Although heavy reporting restrictions have been imposed on the media the unprecedented application will inevitably generate enormous interest.

It will also have huge implications for the 6,000 Britons who are so incapacitated that they can barely communicate and whose care is at present under review by the Royal College of Physicians.

For Mrs Kenward the case has stirred memories of how she arose on the morning of Mother's Day in 1990, after spending the night sneezing, only to slide off the bed unable to move.

She was rushed to hospital where she was diagnosed with Guillian Barre Syndrome, a rare but severe nervous disorder which can be treated in its early stages.

The former theatre manager was 37 years old at the time and her son, Alfie, was just two weeks past his first birthday.

"In the back of my head I was thinking 'you can't come back from this, it's too bad'," said Mrs Kenward, 58, of Aston on Clun, Shropshire.

"But I knew, whatever my feelings were, that I wanted to be here for Alfie and I didn't want to miss that.

"I knew I wanted to live and I had this tremendous desire to stay alive."

She said: "Being locked-in used every ounce of energy I had. It used every ounce of the will to live.

"I so needed people to be kind to me. If they cried over me it didn't matter because it was human. I needed people to try to find a way to communicate with me and to give me time and I needed people's love."

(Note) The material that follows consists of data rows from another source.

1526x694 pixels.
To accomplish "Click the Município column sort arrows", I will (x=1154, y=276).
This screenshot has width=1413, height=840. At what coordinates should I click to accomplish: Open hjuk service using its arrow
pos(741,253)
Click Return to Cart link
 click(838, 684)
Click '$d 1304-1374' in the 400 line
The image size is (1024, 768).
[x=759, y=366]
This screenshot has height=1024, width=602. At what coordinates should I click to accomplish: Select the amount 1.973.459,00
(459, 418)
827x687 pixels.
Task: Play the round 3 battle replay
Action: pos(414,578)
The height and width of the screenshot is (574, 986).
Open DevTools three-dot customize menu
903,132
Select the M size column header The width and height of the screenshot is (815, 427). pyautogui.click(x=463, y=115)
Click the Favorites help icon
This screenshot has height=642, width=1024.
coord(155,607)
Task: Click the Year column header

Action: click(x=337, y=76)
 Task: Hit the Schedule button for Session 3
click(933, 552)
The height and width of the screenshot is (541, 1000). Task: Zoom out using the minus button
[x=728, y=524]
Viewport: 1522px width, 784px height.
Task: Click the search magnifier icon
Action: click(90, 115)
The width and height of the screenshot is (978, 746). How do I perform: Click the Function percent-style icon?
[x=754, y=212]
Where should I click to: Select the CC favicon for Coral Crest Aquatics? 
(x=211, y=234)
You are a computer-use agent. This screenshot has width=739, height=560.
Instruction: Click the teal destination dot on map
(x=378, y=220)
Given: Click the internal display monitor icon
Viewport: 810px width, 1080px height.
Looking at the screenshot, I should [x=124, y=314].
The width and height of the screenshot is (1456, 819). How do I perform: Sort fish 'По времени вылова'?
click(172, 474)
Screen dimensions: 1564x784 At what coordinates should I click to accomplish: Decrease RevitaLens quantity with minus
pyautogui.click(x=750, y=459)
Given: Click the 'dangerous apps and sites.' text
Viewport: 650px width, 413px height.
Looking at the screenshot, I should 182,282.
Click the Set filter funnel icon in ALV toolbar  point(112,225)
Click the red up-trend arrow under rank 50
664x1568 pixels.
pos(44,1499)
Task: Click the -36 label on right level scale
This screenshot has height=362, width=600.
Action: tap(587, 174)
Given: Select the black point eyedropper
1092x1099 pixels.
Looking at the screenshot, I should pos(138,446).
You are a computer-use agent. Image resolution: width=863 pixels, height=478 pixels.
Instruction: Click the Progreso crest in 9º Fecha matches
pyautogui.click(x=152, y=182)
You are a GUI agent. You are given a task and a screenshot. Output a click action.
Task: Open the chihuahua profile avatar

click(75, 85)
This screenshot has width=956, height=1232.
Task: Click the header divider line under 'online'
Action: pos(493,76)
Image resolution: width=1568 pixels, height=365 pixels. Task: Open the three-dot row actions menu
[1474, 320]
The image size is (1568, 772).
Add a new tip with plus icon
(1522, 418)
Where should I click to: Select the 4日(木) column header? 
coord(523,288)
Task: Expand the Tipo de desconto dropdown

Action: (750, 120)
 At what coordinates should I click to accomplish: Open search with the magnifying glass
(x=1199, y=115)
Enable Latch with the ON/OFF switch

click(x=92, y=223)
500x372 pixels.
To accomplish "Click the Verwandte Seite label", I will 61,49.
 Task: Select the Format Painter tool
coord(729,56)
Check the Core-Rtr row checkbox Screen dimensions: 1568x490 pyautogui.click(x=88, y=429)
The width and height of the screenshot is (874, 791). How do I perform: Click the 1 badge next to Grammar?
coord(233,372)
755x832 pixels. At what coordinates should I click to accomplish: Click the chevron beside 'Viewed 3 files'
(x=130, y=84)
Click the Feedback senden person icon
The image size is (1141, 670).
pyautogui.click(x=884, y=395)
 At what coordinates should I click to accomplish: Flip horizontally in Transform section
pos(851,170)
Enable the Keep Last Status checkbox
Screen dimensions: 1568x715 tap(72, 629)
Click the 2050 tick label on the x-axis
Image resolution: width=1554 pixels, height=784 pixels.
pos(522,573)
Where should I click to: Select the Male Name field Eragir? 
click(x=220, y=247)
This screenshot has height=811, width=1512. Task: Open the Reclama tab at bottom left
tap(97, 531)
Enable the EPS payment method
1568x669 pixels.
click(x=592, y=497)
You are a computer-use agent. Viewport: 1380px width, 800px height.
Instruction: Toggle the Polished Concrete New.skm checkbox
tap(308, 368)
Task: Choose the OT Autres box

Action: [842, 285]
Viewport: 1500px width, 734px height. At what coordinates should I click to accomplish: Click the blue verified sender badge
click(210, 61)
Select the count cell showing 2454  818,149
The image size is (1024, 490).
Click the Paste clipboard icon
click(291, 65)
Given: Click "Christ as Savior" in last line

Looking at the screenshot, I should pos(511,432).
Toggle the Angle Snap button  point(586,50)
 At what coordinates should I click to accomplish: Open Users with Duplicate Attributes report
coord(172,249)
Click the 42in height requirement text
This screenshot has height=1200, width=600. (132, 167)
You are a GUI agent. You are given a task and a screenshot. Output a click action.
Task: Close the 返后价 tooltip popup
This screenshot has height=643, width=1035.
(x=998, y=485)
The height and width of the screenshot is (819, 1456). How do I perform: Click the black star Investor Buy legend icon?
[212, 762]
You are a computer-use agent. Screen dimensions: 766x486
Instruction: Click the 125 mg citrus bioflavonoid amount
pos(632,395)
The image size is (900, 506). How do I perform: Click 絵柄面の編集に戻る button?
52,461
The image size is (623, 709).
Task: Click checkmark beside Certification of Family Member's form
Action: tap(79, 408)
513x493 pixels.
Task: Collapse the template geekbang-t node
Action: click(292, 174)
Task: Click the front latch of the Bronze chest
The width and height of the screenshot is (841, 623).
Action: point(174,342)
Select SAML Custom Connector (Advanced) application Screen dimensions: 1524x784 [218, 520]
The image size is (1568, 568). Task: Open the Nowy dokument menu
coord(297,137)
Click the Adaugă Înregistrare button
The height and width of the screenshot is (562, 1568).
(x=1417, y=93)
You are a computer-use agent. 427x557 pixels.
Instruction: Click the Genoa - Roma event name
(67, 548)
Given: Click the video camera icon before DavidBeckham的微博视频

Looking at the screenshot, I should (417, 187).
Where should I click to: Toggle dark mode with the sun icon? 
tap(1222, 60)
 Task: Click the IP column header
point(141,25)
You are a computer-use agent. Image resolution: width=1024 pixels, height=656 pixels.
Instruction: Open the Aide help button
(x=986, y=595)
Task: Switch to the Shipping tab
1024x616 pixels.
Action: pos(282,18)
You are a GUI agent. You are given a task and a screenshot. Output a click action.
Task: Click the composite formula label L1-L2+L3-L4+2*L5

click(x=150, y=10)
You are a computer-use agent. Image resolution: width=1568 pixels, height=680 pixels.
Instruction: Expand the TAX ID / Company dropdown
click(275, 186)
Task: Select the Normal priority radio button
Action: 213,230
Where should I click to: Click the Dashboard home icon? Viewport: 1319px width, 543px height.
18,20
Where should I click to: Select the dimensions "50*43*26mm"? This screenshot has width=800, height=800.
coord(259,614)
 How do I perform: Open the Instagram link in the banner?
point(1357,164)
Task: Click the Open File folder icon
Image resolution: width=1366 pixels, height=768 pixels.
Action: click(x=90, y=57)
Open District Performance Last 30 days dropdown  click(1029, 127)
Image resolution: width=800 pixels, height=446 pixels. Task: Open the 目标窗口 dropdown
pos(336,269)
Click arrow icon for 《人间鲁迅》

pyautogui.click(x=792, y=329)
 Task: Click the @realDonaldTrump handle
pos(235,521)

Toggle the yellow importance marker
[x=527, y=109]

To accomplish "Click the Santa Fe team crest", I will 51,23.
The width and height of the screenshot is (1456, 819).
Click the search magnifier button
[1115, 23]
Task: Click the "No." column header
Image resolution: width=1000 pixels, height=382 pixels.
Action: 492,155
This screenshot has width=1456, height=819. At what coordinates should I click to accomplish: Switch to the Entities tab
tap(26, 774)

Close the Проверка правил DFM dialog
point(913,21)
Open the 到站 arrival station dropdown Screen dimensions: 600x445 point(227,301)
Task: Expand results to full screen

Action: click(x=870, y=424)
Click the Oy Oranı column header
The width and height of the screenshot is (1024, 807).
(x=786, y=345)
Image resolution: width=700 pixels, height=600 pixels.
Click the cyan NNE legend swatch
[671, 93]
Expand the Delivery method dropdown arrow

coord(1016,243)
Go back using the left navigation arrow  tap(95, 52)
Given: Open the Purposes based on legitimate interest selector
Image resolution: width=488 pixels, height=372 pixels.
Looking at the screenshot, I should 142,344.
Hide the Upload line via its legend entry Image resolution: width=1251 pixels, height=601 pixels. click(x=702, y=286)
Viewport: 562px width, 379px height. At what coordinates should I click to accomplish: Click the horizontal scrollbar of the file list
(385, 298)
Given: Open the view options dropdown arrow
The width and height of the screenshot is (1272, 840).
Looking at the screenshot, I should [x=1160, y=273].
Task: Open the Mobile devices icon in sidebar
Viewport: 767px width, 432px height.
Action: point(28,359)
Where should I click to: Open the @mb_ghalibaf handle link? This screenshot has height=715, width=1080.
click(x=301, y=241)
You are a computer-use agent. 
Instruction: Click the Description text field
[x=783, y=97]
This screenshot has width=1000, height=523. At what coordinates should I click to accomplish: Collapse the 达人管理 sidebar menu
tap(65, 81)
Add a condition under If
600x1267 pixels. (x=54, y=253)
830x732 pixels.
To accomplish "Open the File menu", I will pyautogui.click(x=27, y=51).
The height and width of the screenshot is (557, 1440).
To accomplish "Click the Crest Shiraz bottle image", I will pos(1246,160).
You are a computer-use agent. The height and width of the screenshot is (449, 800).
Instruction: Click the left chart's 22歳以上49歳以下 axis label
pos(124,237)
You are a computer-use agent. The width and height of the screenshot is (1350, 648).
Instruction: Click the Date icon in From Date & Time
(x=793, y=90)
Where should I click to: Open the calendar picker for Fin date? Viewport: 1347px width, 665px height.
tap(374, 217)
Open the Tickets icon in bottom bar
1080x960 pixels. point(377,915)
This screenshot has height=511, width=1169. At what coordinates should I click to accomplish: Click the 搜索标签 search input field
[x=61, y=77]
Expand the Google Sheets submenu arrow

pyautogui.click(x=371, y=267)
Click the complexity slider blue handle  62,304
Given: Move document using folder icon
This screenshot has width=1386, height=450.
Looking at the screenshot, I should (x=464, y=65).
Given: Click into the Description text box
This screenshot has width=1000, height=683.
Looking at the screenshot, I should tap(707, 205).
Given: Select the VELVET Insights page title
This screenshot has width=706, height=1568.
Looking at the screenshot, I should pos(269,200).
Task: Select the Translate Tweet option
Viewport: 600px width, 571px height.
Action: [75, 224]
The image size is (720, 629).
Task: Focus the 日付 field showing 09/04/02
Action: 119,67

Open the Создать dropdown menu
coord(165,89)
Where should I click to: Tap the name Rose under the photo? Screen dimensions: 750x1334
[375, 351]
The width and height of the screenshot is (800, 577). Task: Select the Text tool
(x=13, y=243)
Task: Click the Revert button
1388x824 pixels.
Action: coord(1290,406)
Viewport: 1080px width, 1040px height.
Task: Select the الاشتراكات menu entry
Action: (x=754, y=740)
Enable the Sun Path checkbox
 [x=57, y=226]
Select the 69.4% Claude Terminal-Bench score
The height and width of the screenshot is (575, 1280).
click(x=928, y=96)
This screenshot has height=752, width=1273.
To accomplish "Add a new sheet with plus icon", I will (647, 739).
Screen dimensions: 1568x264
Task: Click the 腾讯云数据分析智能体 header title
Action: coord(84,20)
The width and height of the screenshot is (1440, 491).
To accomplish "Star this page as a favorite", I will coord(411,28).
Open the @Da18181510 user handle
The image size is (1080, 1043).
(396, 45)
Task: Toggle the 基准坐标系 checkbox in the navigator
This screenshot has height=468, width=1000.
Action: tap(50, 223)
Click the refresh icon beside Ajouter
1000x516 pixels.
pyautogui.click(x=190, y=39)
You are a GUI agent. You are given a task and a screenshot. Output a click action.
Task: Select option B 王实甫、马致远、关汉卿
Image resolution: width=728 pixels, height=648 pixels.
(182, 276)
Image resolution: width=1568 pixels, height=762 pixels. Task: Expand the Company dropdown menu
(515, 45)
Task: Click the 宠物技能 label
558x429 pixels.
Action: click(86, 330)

Most painful of all, she said, was being unable to hold her son and she stopped husband Mervyn from bringing Alfie into hospital because she thought the heartbreak would kill her.

"I knew that if I didn't stop thinking about him the pain of the separation and the fear of dying would be the end of me," she said.

She added: "What is it like being locked in? It is dark and lonely. It's like landing on another planet. You cannot imagine what it would be like.

"It is so remote from our experiences that you can't make a judgement about such people." Mrs Kenward said she fears Case M will fuel what she sees as an emerging intolerance of the seriously ill and the disabled.

Alarmingly, some people already remarked to her on a number of occasions how they would "rather be dead" than in a wheelchair like her.

The case will feed the "visceral Darwinian hatred" of the disabled among those who wish to legalise euthanasia, she said.

"Someone said to me that we are the new Jews. We are the people who it's now okay to show films about where everything is negative," Mrs Kenward said.

"But everybody is going to get old, everybody is going to be disabled," she said.

"If we don't want to value difference what differences will be acceptable in the end? Very few."